I woke up this morning feeling crampy and disgruntled. I went to the loo, and lo, there was blood.
I spent the day at work feeling spaced out on naproxen sodium, still in a bit of pain (which is fucking annoying, by the way, no matter how many times the Positive Thinking Fairy points out that it’s a lot better than being in a lot of pain), vague, distracted, clumsy, spilt tea down my leg, pinched my thumb in the window-frame, fell off the step-ladder while shelving books (caught self on shelves, which swayed and creaked alarmingly, but luckily all the books that fell off fell off on the other side of the stacks), stared at computer screen for hours, no doubt with mouth hanging open and thin trail of drool making its way to the point of the chin. Menstruating is a seriously flawed and unpleasant business. Intelligent design my dimpled arse.

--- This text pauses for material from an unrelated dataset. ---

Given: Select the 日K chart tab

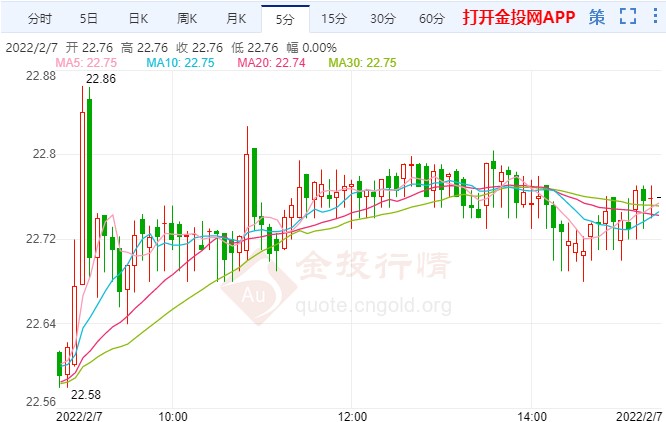Looking at the screenshot, I should (138, 19).
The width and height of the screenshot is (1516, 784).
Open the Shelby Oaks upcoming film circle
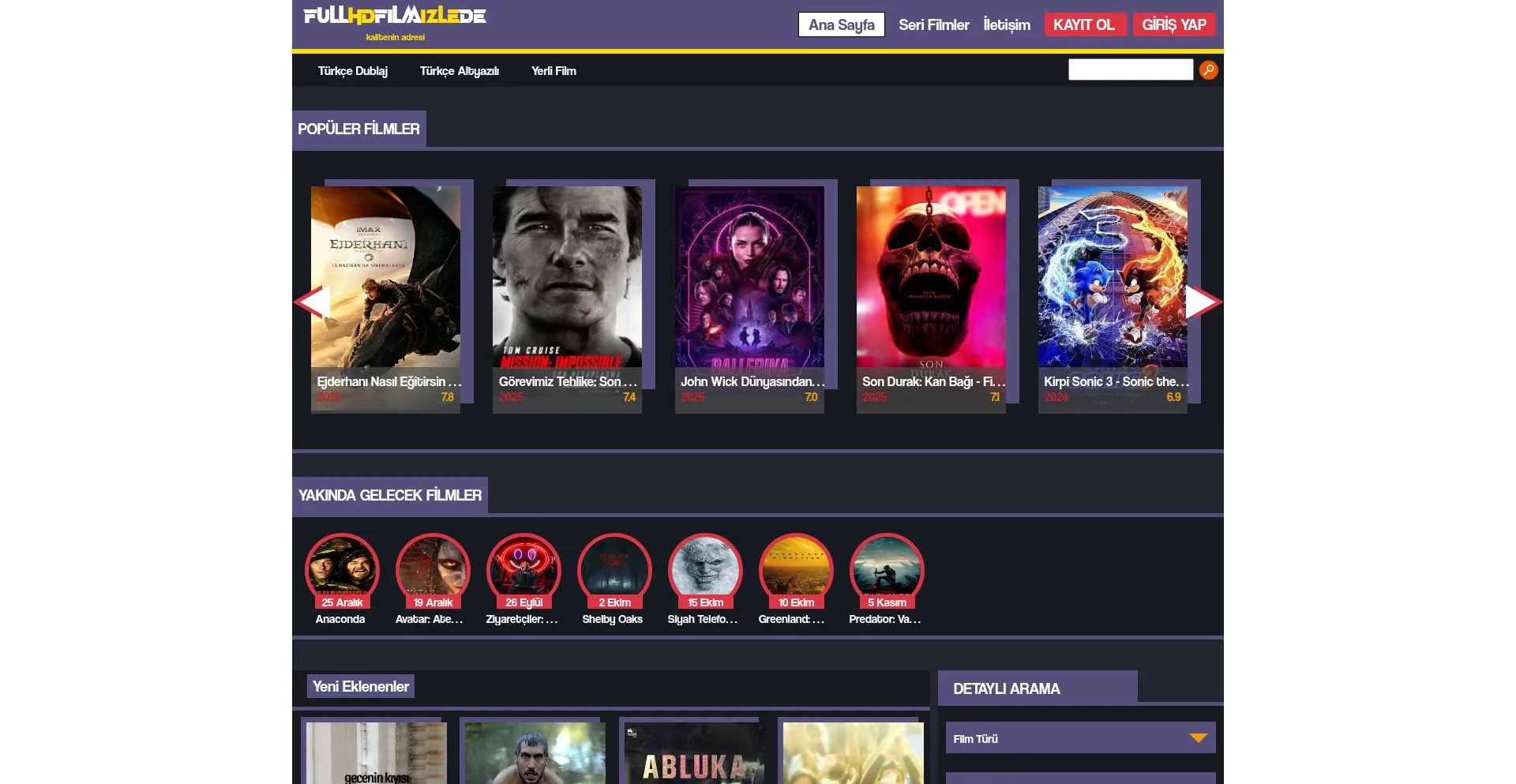[614, 568]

So. On to cycle whatevertheheythisis – hang on, I’ll check – it’s the 20th since I first stopped taking the pill nearly 4 years ago. Keeping in mind that exactly half of those cycles have been ovulatory. Yes. In four years, I have ovulated ten times. And then we wonder why I can’t get pregnant. Well, I did get pregnant, so, you know, once in ten cycles would be normal if I ovulated ten times a freaking year like real human beings do.
H and I are both feeling a tad frustrated today. By tad, of course, I mean ‘astronomically’. Nearly four years, this has taken. And what with ovulations being so few and far between, getting my period is pretty much like getting tipped back into the Abyss. Will we find ovulation island again? Who can say. Is there a bottom or even a side to this abyss? Again, who can say. Carry on doggy-paddling.